But I wish to tell a short personal story since this is my last bill.

I just walked through Senator Reid's office. He asked me to come in and visit with him privately a minute. As I passed by, I looked up on the wall, and there was a portrait of Harry Truman. I had the privilege of serving in the Navy in World War II--the closing year of World War II--as a young 17-year-old, 18-year-old sailor, and never dreaming I would ever be a Senator--that was the furthest thing from my mind--a 17-year-old, 18-year-old sailor.

It was one of the darkest hours of the United States. Roosevelt was then President. Truman was Vice President. It was the winter of 1945. I, similar to so many young men at that time--and those women who joined the military also--signed up and volunteered. We wanted to be a part of this. The war had gone unexpectedly the wrong way in Europe for a while when Hitler trapped our divisions and Allied divisions in the Battle of the Bulge. Iwo Jima was underway. Okinawa, a terrific battle, was on the horizon.

America was all together, and we were determined to establish our freedom in the world. But I remember my first night--I had been on a steam train for about 2 days, working its way up to the Great Lakes Naval Training Station. It would stop at the station, and 17-, 18-year-old guys would get on the train, and they would be in those old cars, cold, shivering, with no food that I can remember to speak of. We arrived at the Great Lakes at about 4 o'clock in the morning. We all were herded off the train into a great big gymnasium. A fellow, a chief petty officer--he was as big around as he was tall; I remember a very big fellow--got up, and he had a bullhorn, and shouted at us. I remember the words--here it was 65 years ago, 66 years ago--as if it were this minute. He said: All you guys who can't read and write, raise your hand.

Well, I had been in a wonderful home. My father provided well as a medical doctor, with the best of schools, even though I left school to join the Navy. I did not know people who did not know how to read and write. Some of the other guys' hands were raised, and the fellow said, through the bullhorn: All right, you smart guys, fill out the forms for the others. So I and others went over to help those people fill out their forms--put their X on it. The next day, we were in the training camps side by side, all training.

Those men went on to different tasks in the military but important tasks. There were many jobs in our military that did not require an education, but they were as important a part of the force as those of us, I guess, who felt we were a little smarter.

But why do I tell that story? I later served in the Marines. So I look back over these 60 years. I have spent a great deal of my life associated with the men and women of the Armed Forces. My Active service is of no great consequence.

But the thing I have always remembered is that you and I, as a team, I say to the Senator--all these years we have been working here, we have been working to improve and make possible that the current generation of young men going into the uniform, and women, have the same advantages my generation had: The GI bill--working with Senator Webb recently to get that through.

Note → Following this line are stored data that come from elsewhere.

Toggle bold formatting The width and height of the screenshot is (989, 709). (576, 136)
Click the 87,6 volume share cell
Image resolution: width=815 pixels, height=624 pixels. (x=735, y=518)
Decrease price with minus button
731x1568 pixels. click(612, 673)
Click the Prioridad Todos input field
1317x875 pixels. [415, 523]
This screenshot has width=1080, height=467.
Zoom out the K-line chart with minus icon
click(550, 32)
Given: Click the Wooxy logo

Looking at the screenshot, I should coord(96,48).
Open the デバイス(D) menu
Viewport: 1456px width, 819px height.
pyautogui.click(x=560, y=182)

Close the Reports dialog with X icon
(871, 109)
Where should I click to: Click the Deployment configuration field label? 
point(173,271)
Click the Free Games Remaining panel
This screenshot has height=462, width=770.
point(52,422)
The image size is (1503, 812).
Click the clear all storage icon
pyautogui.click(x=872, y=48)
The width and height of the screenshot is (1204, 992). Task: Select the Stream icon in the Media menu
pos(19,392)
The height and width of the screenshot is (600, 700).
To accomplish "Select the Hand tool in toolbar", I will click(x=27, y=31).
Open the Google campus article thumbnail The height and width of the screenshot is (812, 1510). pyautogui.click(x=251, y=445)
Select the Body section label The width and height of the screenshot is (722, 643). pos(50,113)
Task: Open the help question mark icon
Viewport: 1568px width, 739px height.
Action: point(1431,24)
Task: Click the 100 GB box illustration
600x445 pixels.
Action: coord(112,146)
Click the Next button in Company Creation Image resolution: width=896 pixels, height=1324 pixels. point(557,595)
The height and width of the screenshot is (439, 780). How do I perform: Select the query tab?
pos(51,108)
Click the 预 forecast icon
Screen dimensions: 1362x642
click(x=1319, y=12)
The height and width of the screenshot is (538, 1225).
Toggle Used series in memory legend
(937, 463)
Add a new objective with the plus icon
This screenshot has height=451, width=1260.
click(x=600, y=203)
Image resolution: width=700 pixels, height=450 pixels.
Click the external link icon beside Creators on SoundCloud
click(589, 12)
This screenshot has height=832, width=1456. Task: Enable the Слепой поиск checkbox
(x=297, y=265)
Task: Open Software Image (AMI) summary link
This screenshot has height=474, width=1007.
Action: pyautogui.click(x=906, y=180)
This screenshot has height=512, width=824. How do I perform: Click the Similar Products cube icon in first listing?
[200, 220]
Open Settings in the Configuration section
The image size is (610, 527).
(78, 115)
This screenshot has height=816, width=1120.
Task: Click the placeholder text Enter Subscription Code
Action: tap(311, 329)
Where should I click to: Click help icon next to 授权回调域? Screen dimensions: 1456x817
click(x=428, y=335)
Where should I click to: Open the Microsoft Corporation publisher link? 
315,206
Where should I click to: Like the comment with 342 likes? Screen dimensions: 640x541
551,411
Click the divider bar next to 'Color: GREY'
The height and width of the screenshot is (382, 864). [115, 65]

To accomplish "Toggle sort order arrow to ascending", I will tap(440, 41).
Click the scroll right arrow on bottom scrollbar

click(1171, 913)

I always feel I am a Senator today because of all the military men and women whom I have served with, who have trained me, who have disciplined me, who have inspired me. They performed the same duty I did that cold night in 1945. They have helped me fill out the forms. I have learned from them, have had the wisdom to work with you and others to put together these legislative measures for their benefit.

So I close my last words thanking all those in uniform who have so generously given to me their wisdom, their friendship, their inspiration, and their courage to do what little I have been able to do as a Senator to help me fill out the forms and put my X on this my last bill.